While it's common knowledge that regular teeth cleanings are critical for oral health, a lesser-known fact is that maintaining a healthy mouth also impacts overall health. Preventing cavities and gum disease might be the intent of visiting your dentist twice a year, but you’re actually practicing whole-body health with those consistent dental visits. From heart disease to preventive care, following are the various benefits of oral care that extend beyond the mouth.

Cardiovascular Disease

For years, doctors and dentists have recognized a strong link between oral health and cardiac health. Numerous studies point to the fact that individuals with poor oral health, specifically gum disease, have higher rates of heart attack and stroke. A 2018 study of 65,000 cardiovascular events found a moderate correlation between tooth loss and coronary heart disease. 
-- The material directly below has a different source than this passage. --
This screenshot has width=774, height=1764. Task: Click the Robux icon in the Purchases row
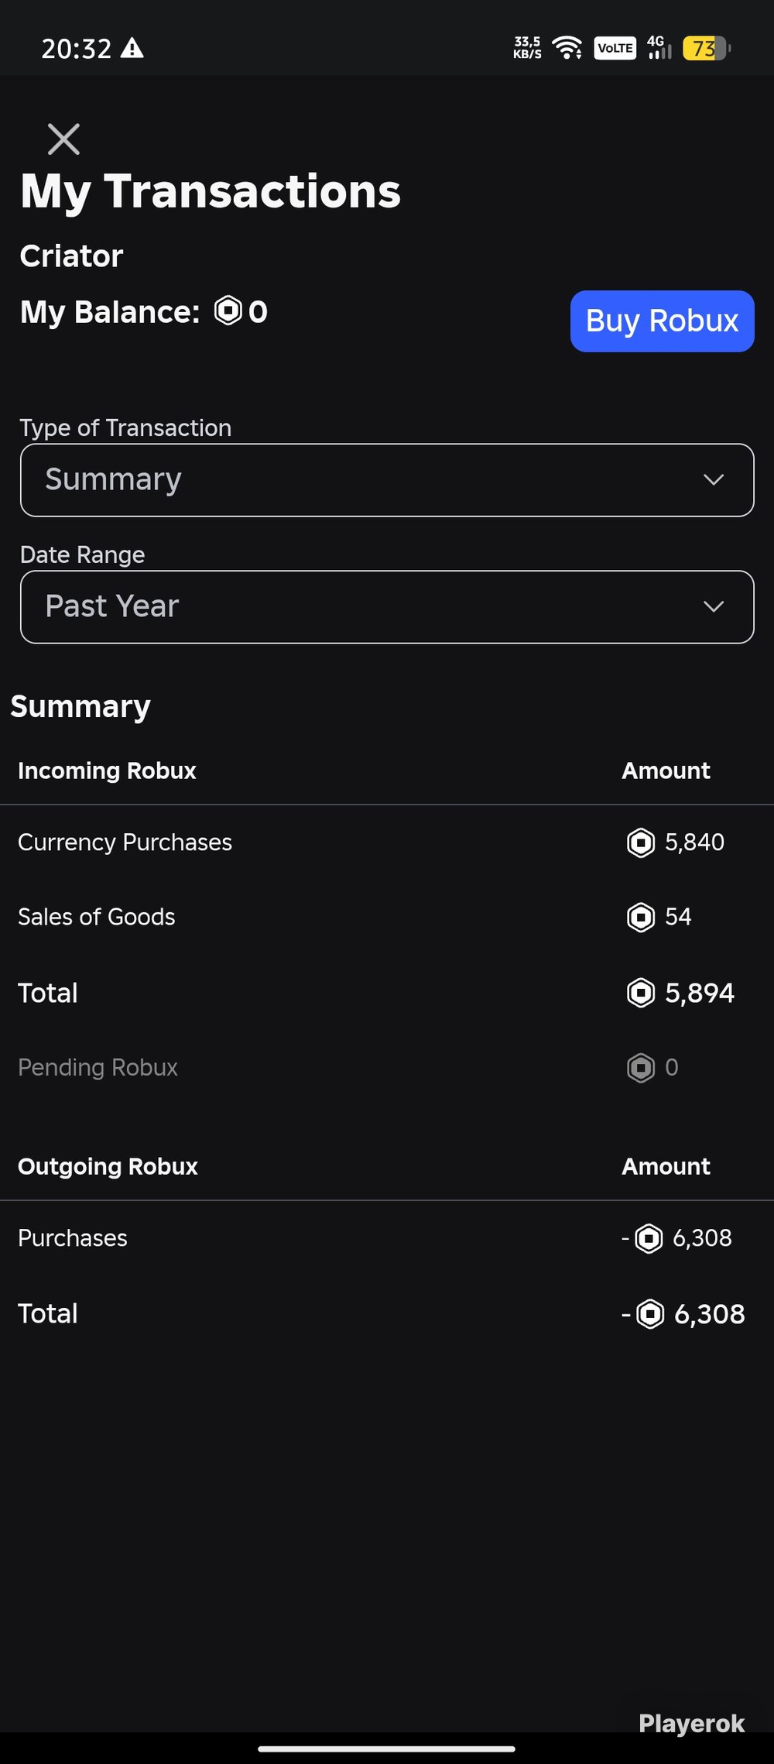pyautogui.click(x=649, y=1238)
The leading theory connecting oral health and cardiovascular disease is related to bacteria infecting gums, leading to gingivitis and periodontitis. This bacteria can travel to blood vessels, causing inflammation and small blood clots, leading to heart attack or stroke. The theory has been supported by the discovery of remnants of oral bacteria within blood vessels located far from the mouth.

Endocarditis, an infection of the heart chamber’s inner lining, has also been connected to poor oral health. This can happen when bacteria or other germs spread to the bloodstream and attach to certain areas in the heart. 

Alzheimer’s Disease & Dementia

A recent study by the National Institute on Aging (NIA) has connected periodontal disease to the development of Alzheimer’s Disease and vascular dementia. As reported in the Journal of Alzheimer’s Disease, periodontitis is characterized by “bad bacteria,” teeth degradation, increased pocket depths, inflammation, and bone loss. The associated bacteria travels through the bloodstream to the brain, suggesting this sequence of events can lead to dementia. 

NIA experts examined whether the bacteria associated with periodontal infections were linked to dementia diagnoses and deaths, and confirmed that older adults with signs of periodontitis were more likely to develop Alzheimer’s during the study period. The study compared different age groups of 6,000 total patients with up to 26 years of follow-up.

Respiratory Disease

The mouth is the central entry point for bacteria and viruses to enter the body, putting the lungs and bronchi at increased risk considering their proximity to the mouth. If bacteria is present in the mouth due to poor oral hygiene, it can be aspirated into the lungs and lead to certain respiratory diseases. Studies have shown that chronic periodontitis and oral bacteria are associated with the onset and progression of pneumonia, influenza, and chronic obstructive pulmonary disease.


A strong correlation has also been made between oral health and an overall healthy lifestyle. Those who are consistent with teeth cleanings and prioritize oral health often tend to live active lifestyles, prioritize nutrition, take vitamins, maintain a healthy weight, and are non-smokers. A healthy lifestyle without tobacco product use is a significant factor, considering the strong connection between tobacco and gum disease. These individuals also have reduced sugar intake due to their focus on nutrition, which helps to prevent cavities. 

Preventive Care

Preventive dental care, such as twice-annual teeth cleanings, helps detect oral health issues before they become a major problem. Through dental x-rays and visual examinations, a dentist can see the beginnings of a lurking problem, taking action so it doesn’t escalate and require costly and painful procedures. Preventive dental care can also have a detrimental effect on your future health, helping to avoid the serious diseases detailed above.

While the body’s natural immune system helps fight illness and disease, good oral hygiene supports your immune system by keeping harmful bacteria at bay. In order to maintain optimal overall health, be sure to brush and floss your teeth twice daily, use mouthwash to help remove food particles, avoid eating sugary foods, avoid tobacco products, and schedule regular teeth cleanings. These efforts combined will not only improve your oral health but your overall health as well.